There are a few errors that could have occurred during manufacturing and testing. One error that may have occurred during manufacturing is that the consolidation pressure of each joint may have been different because the tows were consolidated by hand. An error that may have impacted the results was that the pucks fitted on each end of the test specimen may not have been perfectly perpendicular to the test sample, thus causing a bending moment during testing which would reduce the maximum stress that the test specimen could sustain.

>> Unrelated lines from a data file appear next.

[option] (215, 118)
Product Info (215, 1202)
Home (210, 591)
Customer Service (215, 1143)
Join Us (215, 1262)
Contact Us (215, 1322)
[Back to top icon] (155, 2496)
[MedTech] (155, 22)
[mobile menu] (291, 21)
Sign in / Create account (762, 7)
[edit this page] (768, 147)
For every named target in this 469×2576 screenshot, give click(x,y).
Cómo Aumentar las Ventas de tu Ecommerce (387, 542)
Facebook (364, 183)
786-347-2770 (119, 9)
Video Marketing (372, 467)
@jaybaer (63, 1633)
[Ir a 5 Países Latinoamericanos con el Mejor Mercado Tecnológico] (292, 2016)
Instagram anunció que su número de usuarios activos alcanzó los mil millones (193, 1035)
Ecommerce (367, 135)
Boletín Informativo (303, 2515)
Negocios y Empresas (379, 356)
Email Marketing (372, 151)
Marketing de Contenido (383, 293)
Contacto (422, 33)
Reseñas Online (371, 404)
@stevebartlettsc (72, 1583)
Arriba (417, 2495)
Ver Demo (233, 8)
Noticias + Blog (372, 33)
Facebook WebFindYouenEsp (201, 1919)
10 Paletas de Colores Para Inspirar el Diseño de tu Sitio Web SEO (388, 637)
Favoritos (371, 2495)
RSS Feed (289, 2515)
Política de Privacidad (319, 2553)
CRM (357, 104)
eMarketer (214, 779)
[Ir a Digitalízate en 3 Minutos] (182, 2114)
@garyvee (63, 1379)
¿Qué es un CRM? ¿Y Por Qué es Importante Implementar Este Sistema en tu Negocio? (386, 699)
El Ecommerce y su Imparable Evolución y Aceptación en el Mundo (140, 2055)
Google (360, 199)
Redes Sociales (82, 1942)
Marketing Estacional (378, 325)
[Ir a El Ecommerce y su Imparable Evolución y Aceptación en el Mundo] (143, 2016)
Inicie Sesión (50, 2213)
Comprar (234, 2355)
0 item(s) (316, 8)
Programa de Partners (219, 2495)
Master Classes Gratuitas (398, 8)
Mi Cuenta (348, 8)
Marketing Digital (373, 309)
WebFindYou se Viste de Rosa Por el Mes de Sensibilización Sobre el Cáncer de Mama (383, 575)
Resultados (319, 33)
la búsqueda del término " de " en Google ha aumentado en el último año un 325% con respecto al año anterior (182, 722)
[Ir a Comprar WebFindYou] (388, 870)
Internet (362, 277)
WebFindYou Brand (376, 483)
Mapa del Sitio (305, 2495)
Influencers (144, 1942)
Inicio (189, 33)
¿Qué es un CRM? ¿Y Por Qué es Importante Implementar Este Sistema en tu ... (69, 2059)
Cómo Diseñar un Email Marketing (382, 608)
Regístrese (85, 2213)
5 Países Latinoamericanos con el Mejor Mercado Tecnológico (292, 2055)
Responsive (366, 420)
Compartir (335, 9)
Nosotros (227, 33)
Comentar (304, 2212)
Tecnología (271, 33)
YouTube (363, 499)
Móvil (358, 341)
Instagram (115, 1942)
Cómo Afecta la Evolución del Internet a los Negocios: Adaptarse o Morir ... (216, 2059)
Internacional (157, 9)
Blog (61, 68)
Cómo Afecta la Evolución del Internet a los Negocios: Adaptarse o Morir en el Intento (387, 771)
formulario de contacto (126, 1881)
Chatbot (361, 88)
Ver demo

The fully encapsulated joint gave the highest maximum stress when loaded in axial compression. If IsoTruss structures are being manufactured and used solely to be loaded in axial compression, it is recommended that the winding pattern used is a fully encapsulated joint. To further validate this conclusion, it is recommended that more tests are conducted with a larger sample population to compare the three different layup configurations. To minimize the errors listed above, automated manufacturing should be introduced into the testing process. By using automated manufacturing of the IsoTruss joints, the human error could be eliminated, and an even consolidation pressure could be applied throughout the manufacturing process. When fitting the testing pucks onto each test specimen, it is recommended that a fixture that will enable perpendicular placement of the pucks onto the end of the test specimens are used. From the results, it was found that the fully encapsulated joint is the best option for joints loaded axially in compression.